● What the exercise asks: Swap "Instruction" for "Command" in the items from the line with "Where should I click to: Switch to the Eraser" to the line with "Action: (x=657, y=73)", leaving everything else unchanged. Give back only those lines.

● Entries:
--- --- ---

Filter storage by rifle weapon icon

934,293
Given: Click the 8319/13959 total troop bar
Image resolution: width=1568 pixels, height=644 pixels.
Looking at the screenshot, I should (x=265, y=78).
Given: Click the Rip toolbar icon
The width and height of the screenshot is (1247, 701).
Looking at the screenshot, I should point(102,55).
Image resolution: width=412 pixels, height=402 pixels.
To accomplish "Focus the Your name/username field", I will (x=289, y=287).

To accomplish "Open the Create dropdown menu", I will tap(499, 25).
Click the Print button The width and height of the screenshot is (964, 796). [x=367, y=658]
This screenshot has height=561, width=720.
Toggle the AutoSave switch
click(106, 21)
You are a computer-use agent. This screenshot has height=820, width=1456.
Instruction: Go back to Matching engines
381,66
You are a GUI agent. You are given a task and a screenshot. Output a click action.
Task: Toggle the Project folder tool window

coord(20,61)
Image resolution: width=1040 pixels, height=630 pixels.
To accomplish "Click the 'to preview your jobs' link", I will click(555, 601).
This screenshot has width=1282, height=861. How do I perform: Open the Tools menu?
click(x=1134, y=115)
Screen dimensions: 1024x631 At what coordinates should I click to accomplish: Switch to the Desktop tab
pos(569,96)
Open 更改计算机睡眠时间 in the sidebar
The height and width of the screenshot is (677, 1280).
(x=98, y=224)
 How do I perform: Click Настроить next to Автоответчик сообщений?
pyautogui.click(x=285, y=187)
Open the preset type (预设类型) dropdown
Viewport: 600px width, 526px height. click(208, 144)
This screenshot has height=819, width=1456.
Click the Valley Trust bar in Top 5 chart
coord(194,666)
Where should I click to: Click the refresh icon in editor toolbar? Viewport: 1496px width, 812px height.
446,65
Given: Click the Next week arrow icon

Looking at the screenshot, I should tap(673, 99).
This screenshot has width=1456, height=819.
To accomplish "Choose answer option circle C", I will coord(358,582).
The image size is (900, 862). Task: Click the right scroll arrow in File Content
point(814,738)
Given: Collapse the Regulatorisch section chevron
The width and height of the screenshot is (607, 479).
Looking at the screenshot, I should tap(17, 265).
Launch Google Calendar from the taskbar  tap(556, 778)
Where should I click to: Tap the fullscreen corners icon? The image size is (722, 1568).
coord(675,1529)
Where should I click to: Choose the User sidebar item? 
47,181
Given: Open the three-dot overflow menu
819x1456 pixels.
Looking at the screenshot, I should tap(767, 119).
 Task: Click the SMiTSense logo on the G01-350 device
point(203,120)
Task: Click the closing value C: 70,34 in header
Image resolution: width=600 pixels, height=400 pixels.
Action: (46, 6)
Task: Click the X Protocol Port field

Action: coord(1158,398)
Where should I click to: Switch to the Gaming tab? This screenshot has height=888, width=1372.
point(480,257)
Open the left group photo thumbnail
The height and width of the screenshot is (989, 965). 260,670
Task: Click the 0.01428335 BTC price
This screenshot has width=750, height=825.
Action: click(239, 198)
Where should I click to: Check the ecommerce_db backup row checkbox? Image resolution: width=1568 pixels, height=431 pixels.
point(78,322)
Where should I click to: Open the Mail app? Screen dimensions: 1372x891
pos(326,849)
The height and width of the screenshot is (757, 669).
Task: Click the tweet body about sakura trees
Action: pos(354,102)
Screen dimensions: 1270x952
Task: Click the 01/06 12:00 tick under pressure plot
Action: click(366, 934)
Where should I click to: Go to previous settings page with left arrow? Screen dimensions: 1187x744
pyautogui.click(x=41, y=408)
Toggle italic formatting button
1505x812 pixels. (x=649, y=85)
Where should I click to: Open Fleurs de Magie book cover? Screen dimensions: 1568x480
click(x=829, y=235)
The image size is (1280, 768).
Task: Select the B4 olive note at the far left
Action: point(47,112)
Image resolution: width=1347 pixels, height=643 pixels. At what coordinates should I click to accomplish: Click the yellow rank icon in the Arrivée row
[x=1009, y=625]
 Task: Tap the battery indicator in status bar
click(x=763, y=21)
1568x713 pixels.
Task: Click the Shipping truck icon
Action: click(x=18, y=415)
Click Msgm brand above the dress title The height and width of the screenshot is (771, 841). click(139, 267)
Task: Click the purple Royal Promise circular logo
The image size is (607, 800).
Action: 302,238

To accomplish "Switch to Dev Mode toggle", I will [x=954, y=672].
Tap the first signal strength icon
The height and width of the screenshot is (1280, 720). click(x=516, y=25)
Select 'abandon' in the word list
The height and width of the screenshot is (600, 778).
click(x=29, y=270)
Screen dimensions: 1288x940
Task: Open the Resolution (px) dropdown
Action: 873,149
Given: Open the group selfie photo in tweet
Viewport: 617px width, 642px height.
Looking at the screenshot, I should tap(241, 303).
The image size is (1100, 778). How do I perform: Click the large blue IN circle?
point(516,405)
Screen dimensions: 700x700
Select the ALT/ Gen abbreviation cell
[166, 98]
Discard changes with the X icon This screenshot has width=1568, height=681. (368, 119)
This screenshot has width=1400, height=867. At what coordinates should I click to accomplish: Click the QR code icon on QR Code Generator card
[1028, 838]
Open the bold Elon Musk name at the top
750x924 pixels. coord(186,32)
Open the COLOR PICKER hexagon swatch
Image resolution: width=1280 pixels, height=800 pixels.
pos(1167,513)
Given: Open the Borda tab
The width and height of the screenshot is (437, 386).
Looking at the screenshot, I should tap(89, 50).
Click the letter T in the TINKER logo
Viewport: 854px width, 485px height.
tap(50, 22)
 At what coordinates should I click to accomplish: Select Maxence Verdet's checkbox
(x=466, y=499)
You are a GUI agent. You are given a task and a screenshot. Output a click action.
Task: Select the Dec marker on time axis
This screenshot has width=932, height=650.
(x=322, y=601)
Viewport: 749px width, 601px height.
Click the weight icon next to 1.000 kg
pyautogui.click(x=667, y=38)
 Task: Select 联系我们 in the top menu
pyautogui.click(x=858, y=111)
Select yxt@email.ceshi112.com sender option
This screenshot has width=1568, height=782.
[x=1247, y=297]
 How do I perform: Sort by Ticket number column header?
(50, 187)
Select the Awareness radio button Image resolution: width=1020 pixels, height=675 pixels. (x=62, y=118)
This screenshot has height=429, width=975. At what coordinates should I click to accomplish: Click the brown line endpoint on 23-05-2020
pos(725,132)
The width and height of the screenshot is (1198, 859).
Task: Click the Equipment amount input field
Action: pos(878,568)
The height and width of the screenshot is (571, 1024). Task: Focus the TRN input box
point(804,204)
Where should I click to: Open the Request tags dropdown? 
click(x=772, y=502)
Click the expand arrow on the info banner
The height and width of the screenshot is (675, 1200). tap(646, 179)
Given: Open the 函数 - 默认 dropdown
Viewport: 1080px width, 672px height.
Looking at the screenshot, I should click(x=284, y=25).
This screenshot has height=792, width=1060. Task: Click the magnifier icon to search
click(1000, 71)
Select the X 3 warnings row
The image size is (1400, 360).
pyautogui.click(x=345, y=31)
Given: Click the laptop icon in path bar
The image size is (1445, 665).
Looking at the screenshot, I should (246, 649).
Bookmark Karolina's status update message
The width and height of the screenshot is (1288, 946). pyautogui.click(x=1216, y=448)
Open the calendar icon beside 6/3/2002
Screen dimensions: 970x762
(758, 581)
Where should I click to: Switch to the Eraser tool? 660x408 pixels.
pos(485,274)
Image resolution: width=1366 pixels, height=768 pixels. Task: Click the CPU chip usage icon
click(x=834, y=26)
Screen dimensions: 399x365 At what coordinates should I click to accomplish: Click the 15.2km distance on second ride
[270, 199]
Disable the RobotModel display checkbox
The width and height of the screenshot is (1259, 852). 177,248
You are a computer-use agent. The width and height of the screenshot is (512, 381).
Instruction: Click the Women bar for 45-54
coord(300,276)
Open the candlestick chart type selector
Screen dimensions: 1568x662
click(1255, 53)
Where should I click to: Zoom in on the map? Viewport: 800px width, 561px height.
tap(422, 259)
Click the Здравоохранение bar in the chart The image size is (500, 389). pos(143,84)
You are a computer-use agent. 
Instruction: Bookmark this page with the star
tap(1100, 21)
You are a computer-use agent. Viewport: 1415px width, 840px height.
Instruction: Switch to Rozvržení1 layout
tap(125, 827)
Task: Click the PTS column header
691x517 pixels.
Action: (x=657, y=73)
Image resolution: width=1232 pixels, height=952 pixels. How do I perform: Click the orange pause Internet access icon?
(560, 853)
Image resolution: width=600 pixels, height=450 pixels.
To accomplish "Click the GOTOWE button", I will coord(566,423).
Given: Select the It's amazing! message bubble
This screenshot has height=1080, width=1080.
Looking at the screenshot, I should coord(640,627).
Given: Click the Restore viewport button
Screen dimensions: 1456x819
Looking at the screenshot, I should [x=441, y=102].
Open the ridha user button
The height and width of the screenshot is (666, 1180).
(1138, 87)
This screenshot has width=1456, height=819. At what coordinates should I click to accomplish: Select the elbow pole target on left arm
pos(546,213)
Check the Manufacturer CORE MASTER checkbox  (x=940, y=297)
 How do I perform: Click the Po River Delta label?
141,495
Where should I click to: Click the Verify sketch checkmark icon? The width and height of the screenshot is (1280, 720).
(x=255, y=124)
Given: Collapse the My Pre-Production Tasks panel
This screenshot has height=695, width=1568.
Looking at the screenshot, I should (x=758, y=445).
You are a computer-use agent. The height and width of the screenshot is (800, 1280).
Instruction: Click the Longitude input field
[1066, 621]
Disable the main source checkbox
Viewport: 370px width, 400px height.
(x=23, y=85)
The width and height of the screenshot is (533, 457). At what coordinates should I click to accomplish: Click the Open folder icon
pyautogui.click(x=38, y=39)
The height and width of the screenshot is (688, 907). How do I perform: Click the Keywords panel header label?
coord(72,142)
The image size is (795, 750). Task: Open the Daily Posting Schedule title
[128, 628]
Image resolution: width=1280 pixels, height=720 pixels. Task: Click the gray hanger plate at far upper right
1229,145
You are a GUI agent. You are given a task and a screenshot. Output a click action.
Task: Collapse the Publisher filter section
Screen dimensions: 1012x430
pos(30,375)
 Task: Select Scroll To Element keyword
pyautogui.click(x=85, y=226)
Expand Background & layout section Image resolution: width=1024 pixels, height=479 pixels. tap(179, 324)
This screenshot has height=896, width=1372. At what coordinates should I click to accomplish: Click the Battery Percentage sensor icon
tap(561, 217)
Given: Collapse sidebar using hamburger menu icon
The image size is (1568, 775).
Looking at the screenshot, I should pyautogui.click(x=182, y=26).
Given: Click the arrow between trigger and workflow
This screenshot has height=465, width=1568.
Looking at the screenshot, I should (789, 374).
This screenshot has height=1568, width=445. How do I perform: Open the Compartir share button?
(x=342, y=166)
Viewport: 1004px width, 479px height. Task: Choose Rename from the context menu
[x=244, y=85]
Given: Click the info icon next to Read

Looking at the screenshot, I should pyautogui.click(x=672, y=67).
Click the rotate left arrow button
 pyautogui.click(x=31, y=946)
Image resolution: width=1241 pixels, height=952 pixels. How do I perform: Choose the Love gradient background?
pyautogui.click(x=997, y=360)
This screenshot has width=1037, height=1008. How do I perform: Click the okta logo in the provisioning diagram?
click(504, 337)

--- --- ---

● Written reply:
Where should I click to: Switch to the Eraser tool? 660x408 pixels.
pos(485,274)
Image resolution: width=1366 pixels, height=768 pixels. Task: Click the CPU chip usage icon
click(x=834, y=26)
Screen dimensions: 399x365 At what coordinates should I click to accomplish: Click the 15.2km distance on second ride
[270, 199]
Disable the RobotModel display checkbox
The width and height of the screenshot is (1259, 852). 177,248
You are a computer-use agent. The width and height of the screenshot is (512, 381).
Command: Click the Women bar for 45-54
coord(300,276)
Open the candlestick chart type selector
Screen dimensions: 1568x662
click(1255, 53)
Where should I click to: Zoom in on the map? Viewport: 800px width, 561px height.
tap(422, 259)
Click the Здравоохранение bar in the chart The image size is (500, 389). pos(143,84)
You are a computer-use agent. 
Command: Bookmark this page with the star
tap(1100, 21)
You are a computer-use agent. Viewport: 1415px width, 840px height.
Command: Switch to Rozvržení1 layout
tap(125, 827)
Task: Click the PTS column header
691x517 pixels.
Action: (x=657, y=73)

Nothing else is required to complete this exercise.